The corporate said it would elevate the funds through a third-party allotment of recent widespread shares and inventory acquisition rights positioned instantly with choose traders, moderately than by means of a public providing.
Underneath the plan, Metaplanet will issue 24.53 million new widespread shares priced at 499 yen per share — roughly 5% above the prior closing value — producing roughly 12.24 billion yen in upfront proceeds.
The agency’s shares closed at 456 yen, down about 4%, reflecting near-term dilution considerations regardless of the premium pricing.
Every newly issued share will probably be accompanied by 0.65 inventory acquisition rights, equal to fifteen.94 million potential extra shares and representing 65% warrant protection. The warrants carry a hard and fast train value of 547 yen and could be exercised over a one-year interval. If absolutely exercised, they might generate an extra 8.9 billion yen in proceeds.
Importantly, the warrants are fixed-strike devices moderately than moving-strike warrants, limiting variable dilution for current shareholders.
“The 65% warrant protection exercisable at ¥547 for one yr is a hard and fast strike,” mentioned Dylan LeClair, head of bitcoin technique at Metaplanet. “The financing construction allows Metaplanet to capitalize on widespread inventory volatility to promote shares at a premium to market whereas elevating capital right now.”
Metaplanet mentioned 5.2 billion yen of the upfront capital will probably be used to partially repay current debt.
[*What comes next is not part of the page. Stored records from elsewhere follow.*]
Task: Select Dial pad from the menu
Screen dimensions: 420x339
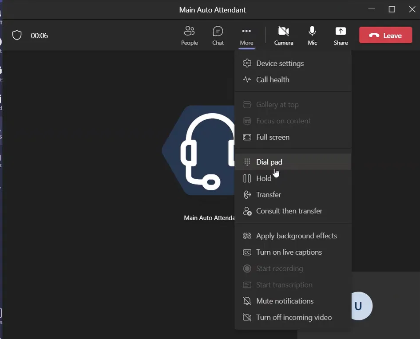Action: click(269, 162)
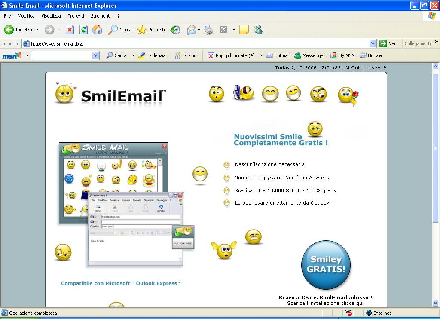Viewport: 440px width, 319px height.
Task: Expand the address bar URL dropdown
Action: click(x=373, y=43)
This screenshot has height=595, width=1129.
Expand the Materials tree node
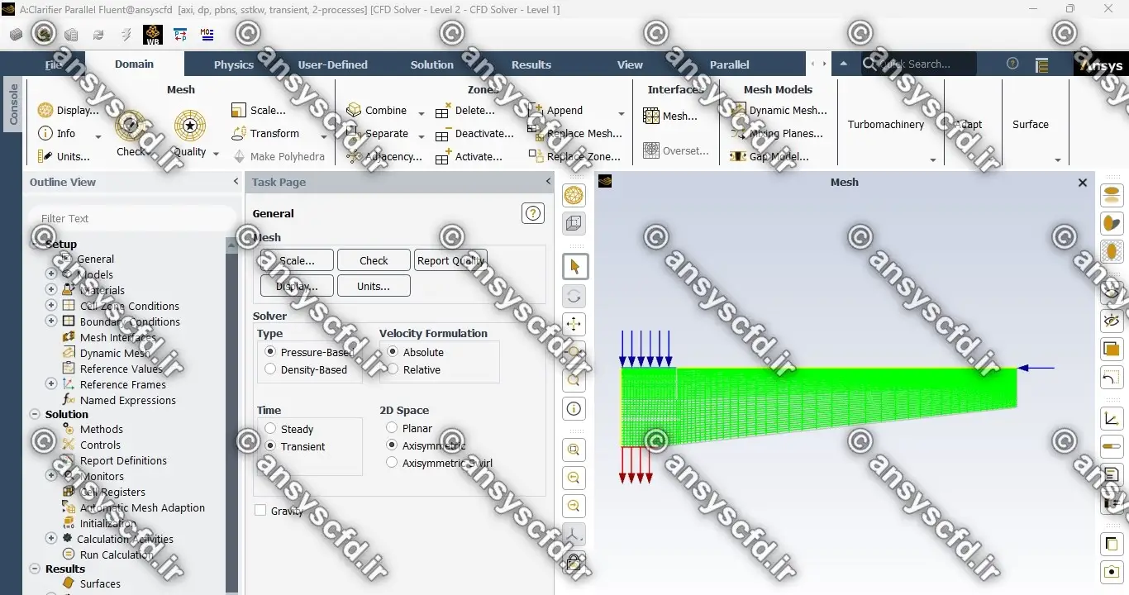(51, 290)
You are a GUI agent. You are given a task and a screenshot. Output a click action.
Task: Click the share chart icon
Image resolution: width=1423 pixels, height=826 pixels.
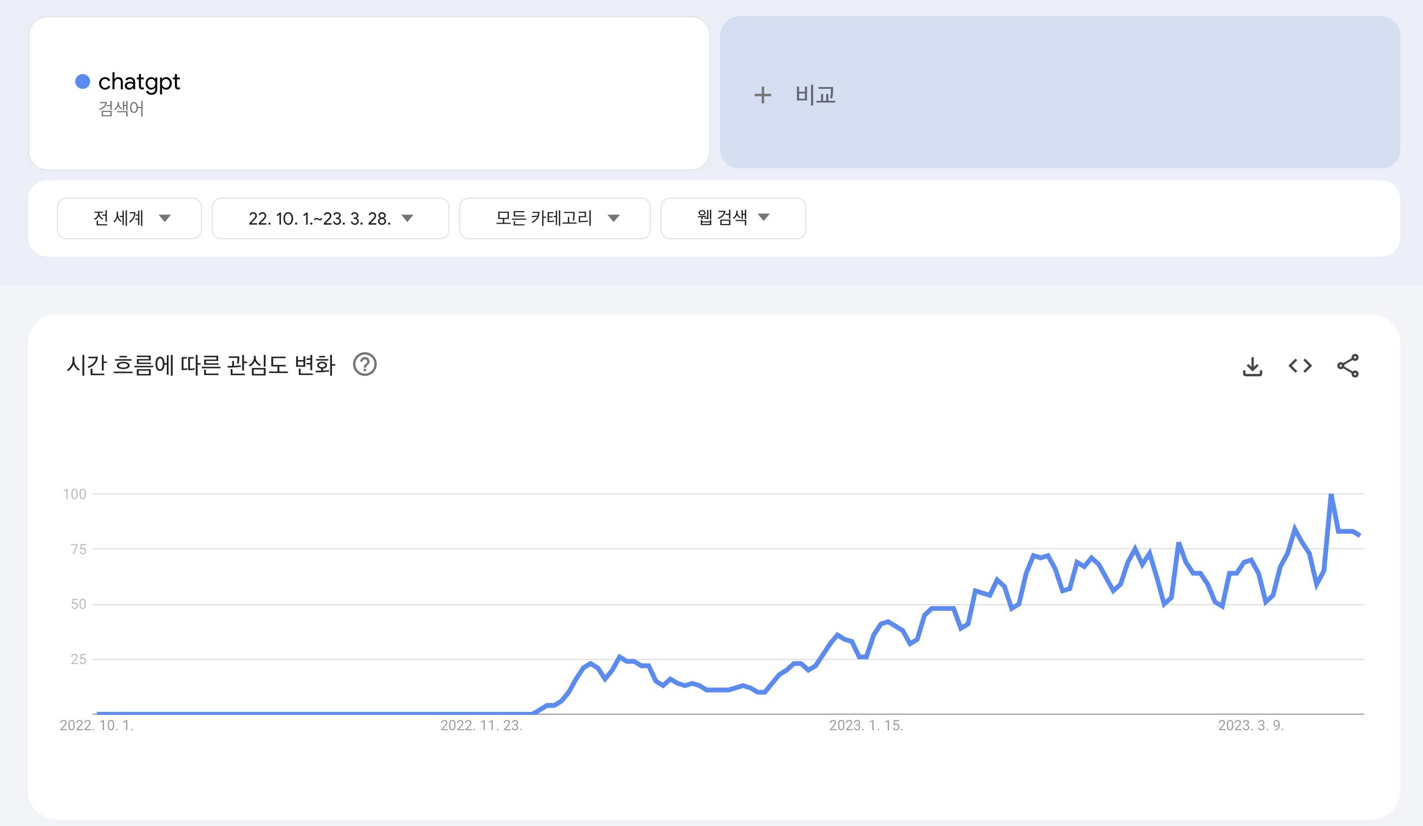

In keeping with the corporate’s dashboard, Metaplanet presently carries roughly $280 million in excellent debt.
Metaplanet will use the cash to purchase bitcoin
The remaining funds will primarily assist further bitcoin purchases, alongside common company functions and the growth of its bitcoin income-generation enterprise, which incorporates choices methods and lending.
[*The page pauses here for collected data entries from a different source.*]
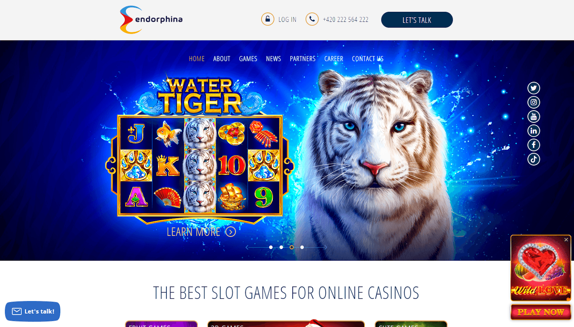574x327 pixels.
Task: Advance carousel with the right arrow
Action: tap(325, 247)
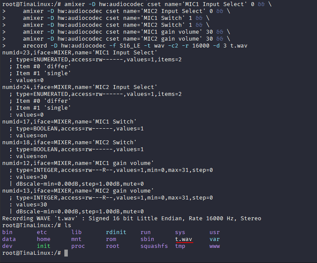Viewport: 317px width, 263px height.
Task: Click the numid=18 MIC2 Switch output line
Action: coord(69,143)

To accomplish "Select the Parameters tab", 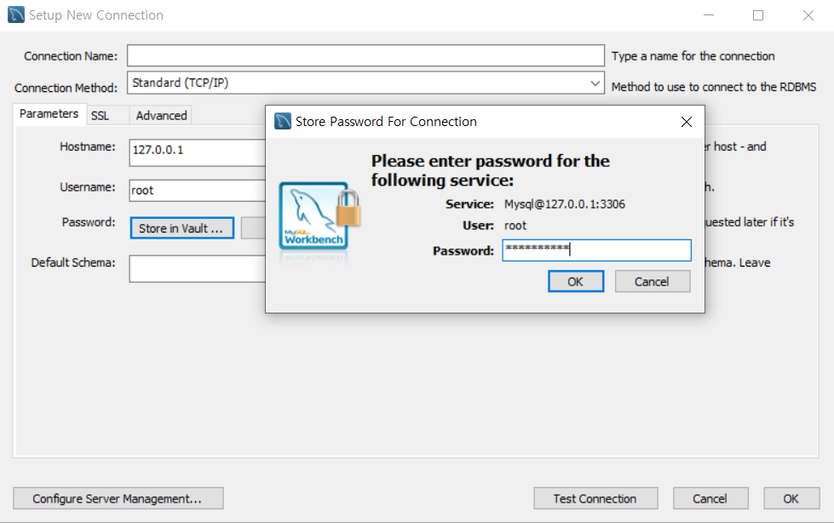I will point(49,112).
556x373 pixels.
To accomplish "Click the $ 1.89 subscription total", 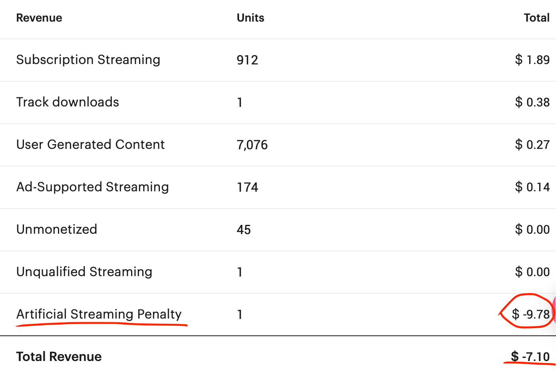I will [532, 60].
The agency mentioned about 14 billion yen ($91.2 million) has been earmarked particularly for bitcoin accumulation, with an extra 1.5 billion yen ($9.8 million) allotted to income-generating actions.
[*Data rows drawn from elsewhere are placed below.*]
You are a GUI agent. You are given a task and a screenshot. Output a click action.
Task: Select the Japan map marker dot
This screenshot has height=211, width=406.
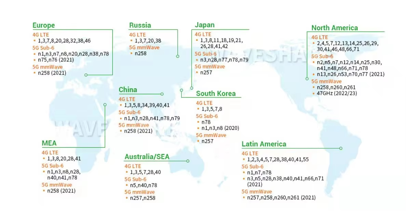pos(191,88)
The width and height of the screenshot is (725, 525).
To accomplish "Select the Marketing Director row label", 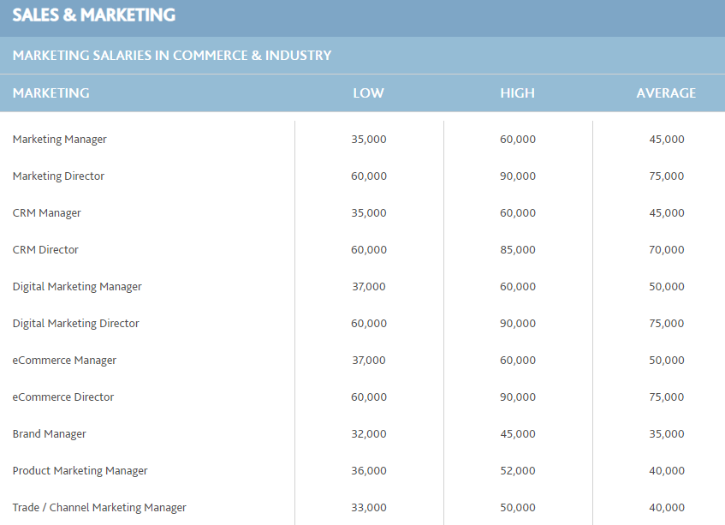I will (59, 176).
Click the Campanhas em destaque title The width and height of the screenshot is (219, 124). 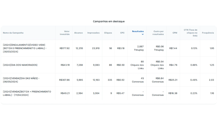[109, 21]
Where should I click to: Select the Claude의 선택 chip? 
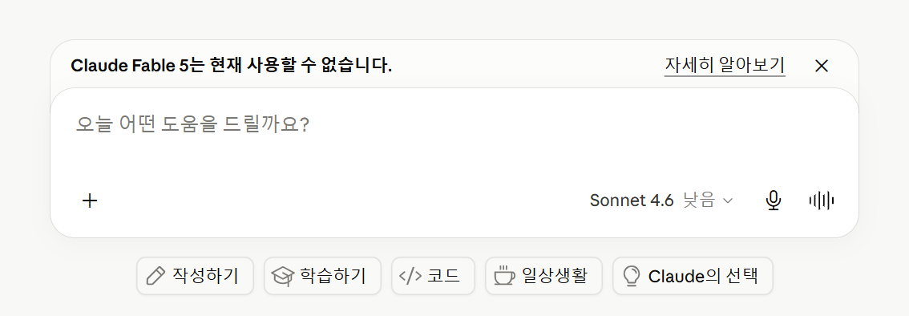(693, 276)
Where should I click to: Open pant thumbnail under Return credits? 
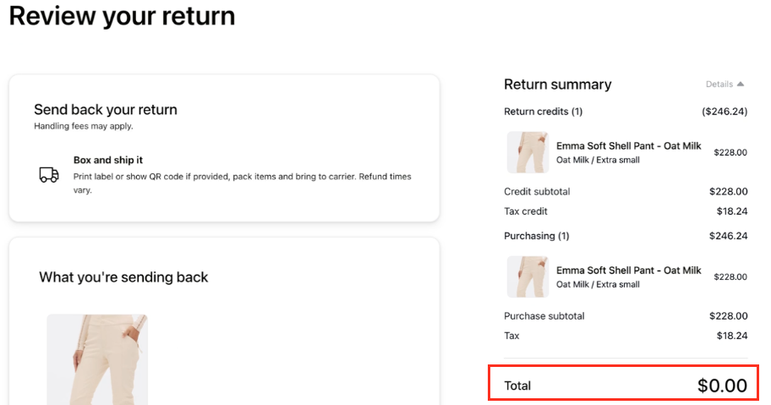point(528,152)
The board permitted the financing at a gathering Thursday, with the allotment and fee date set for Feb. 13, 2026. The warrants will probably be exercisable from Feb. 16, 2026, by means of Feb. 15, 2027.
Metaplanet presently holds 35,102 bitcoin, making it the fourth-largest bitcoin holder amongst publicly traded corporations. The corporate has modeled its technique on U.S.-based companies equivalent to Technique (previously MicroStrategy), which stays the most important company holder with greater than 700,000 BTC.
The capital elevate follows Metaplanet’s just lately introduced long-term goal to accumulate as much as 210,000 BTC — roughly 1% of bitcoin’s complete provide — by 2027. The agency mentioned the buildup will happen in phases and be managed by means of its subsidiary, Metaplanet Lightning Capital.
Regardless of bitcoin’s latest pullback — with BTC buying and selling close to $87,800 on the time of publication — Metaplanet mentioned it stays assured within the asset’s medium- to long-term outlook. The corporate added that it expects the financing to have a minimal affect on its 2026 monetary outcomes and can disclose any materials modifications if obligatory.